Sunday, September 13, 2009

Travelling to Mozambique: Pemba

I wanted to make a short trip in Southern Africa before leaving - my original trip to Botswana with Julia had to be cancelled, and the thought of going there by myself wasn't really attractive. So I thought I'd do something with a bicycle (my farewell trip with my beloved but now also aged Marin Bear Valley), a trip for which I could also avoid flying.

This plan was turned on its head in stages. Firstly, the plan not to fly would have - at least in Northern Mozambique - have involved 5 days of hard bus travel with the bike in each direction - and I only had 10 days. So I compromised: I'd fly, but I'd have the bike trip on the other side.

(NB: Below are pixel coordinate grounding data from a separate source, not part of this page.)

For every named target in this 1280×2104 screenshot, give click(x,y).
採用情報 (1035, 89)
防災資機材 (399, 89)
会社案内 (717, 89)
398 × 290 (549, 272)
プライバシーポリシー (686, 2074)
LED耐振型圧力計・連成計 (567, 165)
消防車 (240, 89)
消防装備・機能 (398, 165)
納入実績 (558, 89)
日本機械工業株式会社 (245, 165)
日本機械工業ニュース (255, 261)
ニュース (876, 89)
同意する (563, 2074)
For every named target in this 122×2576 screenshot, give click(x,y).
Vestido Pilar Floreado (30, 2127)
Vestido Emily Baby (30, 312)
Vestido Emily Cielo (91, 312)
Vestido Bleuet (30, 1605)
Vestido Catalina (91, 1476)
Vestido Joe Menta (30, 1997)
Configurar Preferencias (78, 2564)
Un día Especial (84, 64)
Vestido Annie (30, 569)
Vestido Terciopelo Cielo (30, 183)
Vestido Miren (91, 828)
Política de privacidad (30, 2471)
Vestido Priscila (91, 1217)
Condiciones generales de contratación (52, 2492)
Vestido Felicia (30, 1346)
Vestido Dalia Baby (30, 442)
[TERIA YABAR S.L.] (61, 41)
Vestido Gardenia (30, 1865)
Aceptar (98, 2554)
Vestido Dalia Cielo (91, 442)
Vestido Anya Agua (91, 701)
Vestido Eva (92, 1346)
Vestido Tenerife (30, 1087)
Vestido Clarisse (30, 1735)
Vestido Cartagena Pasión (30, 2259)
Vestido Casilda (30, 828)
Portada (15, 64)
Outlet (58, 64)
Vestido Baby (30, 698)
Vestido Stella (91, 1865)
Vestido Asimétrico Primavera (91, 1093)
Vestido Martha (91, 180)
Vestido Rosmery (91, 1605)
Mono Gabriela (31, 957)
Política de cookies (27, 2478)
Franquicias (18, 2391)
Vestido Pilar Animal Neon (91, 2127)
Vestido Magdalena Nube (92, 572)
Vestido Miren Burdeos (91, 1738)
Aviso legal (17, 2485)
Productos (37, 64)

Enter SAA, in the guise of Airlink, and now way down there as my least favourite South African company. The fact that I'd recently sued them over stolen luggage should have warned me, but when you're flying to Mozambique, the choices are limited. The interaction with them went like this:
Me (on phone): can I take my bike with me as sports luggage
Airlink: oh yes, of course
Me (on phone a couple of days later): can I confirm that I can take my bike as sports equipment?
Airlink: yes sir! Of course!
Airlink (at airport): Of course you can take the bike with you! But we count it as normal lugage, so it will cost R1400 (US$200) excess in each diretion. Double the price of your ticket! And no, you can't cancel your ticket now...
Me (silently): fuckin' SAA.
It wasn't the last time I'd think this. So I end up flying, and sans bike, into a radically different plan. But it was still fun.

Pemba from the air as the plane curved down to land was dhows on the brilliant blue water of the bay and sprawling areas of densley packed huts with grass and leaf rooves, pockmarked by giant baobabs.

The town was large (almost 250 000 people in the greater area, I heard), and I spent a couple of days adapting to Mozambique in it, trying to get a dive in (and failing) and hanging out on the beach, something which I'm miserably bad at.




I stayed at a place called Russels, which has a lot of original local art work in it (Russel used to be a dealer) and was a great hang-out apart from the damned MTV blastig from a giant plasma TV.




Then on Monday, I got up at 3am to catch a 4:30am bus to Ilha de Mozambique. It had been a while since I had travelled in the 3rd World, and I'd forgotten so much: the hawkers with live chickens held upside down and cokes thrust through the bus window, the undersized seats and the heat and the dust. But the bus (and then a lift in a 4x4) got me to Pemba by 3pm.

1 comment:

  1. I was going to say "I can't believe they did that" but actually, thinking about it, I can! I hope you've complained on hellopeter.com - now the question I'm asking myself is this: what did you do with your bicycle at the airport???